As is clear from the above results, in Examples 1 to 7, the polycondensate was used as a film-forming component, and the formaldehyde reactant containing no amino group or amino group salt-forming group was used. The microcapsules can be formed without problems. Each of the microcapsules of Examples 1 to 7 contained a solvent having an SP value of 12 (cal / cm ³ ) ^1/2 or less.

  Furthermore, the microcapsules of Examples 6 to 7 were superior in water resistance to the microcapsules of Examples 1 to 5 by using a specific range of constituent materials.
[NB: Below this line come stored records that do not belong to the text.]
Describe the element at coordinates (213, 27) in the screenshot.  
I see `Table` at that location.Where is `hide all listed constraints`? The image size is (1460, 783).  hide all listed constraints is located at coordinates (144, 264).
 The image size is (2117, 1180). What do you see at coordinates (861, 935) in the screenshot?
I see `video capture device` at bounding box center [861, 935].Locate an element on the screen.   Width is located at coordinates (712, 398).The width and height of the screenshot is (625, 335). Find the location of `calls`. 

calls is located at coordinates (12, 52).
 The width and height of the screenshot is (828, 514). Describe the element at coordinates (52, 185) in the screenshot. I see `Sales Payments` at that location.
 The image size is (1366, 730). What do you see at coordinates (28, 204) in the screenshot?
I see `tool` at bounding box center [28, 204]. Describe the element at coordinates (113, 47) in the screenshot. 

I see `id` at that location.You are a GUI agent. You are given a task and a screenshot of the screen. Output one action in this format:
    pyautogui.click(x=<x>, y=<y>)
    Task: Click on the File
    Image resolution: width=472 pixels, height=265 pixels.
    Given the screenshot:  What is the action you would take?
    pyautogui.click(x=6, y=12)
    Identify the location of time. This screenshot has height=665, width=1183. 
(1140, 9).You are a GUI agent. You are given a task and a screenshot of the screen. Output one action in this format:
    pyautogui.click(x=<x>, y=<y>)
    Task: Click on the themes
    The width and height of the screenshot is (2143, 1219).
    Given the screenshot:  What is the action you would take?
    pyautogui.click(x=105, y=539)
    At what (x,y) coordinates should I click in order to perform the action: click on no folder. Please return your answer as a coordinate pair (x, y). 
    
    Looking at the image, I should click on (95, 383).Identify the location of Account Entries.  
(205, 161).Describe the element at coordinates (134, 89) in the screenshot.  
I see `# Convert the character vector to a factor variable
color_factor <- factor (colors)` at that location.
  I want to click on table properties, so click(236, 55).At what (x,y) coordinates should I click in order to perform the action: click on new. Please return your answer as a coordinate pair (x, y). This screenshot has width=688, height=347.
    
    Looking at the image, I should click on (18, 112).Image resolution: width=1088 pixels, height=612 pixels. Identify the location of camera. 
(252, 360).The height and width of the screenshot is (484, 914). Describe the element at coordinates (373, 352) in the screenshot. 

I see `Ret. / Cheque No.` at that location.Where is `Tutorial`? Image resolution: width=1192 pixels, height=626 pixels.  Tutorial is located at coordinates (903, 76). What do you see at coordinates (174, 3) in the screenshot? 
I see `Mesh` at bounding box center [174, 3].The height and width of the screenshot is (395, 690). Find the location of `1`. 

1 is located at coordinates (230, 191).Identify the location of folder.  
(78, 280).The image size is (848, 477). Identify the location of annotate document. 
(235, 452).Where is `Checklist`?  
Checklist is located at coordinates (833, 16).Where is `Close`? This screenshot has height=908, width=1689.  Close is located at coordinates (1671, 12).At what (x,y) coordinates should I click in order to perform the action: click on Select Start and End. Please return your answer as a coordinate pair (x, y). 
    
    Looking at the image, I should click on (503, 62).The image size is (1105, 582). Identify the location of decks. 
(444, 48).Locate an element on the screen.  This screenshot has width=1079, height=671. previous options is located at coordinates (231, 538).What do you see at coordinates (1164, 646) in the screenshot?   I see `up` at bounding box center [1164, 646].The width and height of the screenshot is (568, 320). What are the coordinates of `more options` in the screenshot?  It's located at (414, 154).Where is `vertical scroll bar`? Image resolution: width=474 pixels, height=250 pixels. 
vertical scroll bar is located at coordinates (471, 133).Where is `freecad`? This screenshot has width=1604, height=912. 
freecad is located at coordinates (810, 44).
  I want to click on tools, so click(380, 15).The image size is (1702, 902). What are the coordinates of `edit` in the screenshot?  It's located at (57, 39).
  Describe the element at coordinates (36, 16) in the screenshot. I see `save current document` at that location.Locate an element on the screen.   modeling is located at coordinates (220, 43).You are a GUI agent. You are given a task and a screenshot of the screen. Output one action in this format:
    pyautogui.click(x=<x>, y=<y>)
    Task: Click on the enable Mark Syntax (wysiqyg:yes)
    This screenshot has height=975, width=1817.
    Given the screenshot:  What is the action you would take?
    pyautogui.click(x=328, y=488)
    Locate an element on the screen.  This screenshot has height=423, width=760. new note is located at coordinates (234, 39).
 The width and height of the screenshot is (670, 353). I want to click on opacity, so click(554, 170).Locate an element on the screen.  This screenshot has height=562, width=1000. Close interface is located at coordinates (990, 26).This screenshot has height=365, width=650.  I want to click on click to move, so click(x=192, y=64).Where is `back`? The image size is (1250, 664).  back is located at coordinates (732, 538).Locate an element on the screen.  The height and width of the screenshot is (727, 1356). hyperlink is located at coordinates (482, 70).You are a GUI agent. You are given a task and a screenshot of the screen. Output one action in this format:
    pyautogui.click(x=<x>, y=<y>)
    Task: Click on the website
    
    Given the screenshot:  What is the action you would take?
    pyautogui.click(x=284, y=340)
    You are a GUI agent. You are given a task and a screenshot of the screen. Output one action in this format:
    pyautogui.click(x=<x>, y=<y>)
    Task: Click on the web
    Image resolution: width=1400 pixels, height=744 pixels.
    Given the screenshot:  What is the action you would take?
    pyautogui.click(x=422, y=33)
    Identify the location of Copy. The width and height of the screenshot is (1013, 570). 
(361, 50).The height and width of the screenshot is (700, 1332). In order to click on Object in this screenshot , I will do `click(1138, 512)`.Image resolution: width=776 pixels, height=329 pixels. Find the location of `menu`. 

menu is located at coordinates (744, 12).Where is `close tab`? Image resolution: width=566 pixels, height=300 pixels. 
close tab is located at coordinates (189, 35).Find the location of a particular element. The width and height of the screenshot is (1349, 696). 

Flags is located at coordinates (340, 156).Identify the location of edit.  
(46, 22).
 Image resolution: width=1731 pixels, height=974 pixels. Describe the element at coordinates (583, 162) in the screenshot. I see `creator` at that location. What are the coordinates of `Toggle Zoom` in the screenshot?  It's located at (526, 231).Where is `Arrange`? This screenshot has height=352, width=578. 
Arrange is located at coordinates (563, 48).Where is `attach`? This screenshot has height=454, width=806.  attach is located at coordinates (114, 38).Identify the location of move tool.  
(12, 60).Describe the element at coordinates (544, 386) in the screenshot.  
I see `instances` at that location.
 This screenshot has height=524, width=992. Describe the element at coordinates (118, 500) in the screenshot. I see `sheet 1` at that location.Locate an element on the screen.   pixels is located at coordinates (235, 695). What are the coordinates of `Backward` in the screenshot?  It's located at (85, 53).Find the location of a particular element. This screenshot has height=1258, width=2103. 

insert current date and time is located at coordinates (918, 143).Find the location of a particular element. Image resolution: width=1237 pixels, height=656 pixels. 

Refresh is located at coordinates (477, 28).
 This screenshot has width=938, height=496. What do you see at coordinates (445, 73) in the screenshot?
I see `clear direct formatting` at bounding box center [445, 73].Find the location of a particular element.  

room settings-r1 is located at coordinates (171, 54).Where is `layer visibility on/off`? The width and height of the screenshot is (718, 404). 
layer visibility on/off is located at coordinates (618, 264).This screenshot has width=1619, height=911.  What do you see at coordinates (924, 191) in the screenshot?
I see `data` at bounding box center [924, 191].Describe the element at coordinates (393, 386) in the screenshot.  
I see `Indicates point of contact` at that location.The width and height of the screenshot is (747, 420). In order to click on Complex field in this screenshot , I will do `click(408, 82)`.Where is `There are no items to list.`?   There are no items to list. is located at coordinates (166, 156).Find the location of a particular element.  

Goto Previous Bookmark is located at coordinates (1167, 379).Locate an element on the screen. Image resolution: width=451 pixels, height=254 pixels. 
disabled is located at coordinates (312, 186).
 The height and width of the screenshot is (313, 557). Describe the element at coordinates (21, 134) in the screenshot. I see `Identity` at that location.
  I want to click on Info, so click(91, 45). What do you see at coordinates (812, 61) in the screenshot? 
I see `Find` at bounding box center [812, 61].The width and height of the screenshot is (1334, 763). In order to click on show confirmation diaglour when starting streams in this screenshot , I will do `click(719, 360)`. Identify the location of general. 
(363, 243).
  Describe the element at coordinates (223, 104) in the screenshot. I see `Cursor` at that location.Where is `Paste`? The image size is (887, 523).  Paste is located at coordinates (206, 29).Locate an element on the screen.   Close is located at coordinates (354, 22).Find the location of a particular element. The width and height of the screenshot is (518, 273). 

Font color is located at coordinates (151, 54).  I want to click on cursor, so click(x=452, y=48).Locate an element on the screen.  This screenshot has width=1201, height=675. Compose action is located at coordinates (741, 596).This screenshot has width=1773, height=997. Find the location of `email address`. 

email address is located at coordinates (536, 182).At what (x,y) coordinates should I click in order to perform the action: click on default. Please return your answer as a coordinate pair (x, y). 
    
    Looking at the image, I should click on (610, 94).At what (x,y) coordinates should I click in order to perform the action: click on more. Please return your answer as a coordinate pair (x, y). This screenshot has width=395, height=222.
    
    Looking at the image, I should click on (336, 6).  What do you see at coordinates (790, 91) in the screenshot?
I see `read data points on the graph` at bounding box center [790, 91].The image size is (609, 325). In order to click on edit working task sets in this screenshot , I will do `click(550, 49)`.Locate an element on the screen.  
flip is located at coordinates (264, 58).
  In contrast, in Comparative Examples 1 to 3, the polycondensate was used as a film-forming component, but this formaldehyde reagent was used by using a formaldehyde reagent having an amino group or an amino group salt-forming group. A microcapsule to be encapsulated could not be formed.

  The present invention can be used for a formaldehyde remover.

Claims (4)

Using polycondensate as a film-forming component,
A microcapsule encapsulating a formaldehyde reagent that has reactivity with formaldehyde and does not have an amino group and a group in which the amino group forms a salt. The microcapsule according to claim 1, wherein the microcapsule further contains a solvent having an SP value of 12 (cal / cm ³ ) ^1/2 or less.   The microcapsule according to claim 1 or 2, wherein the polycondensate is obtained using an isocyanate compound.   The liquid composition containing the microcapsule as described in any one of Claims 1-3.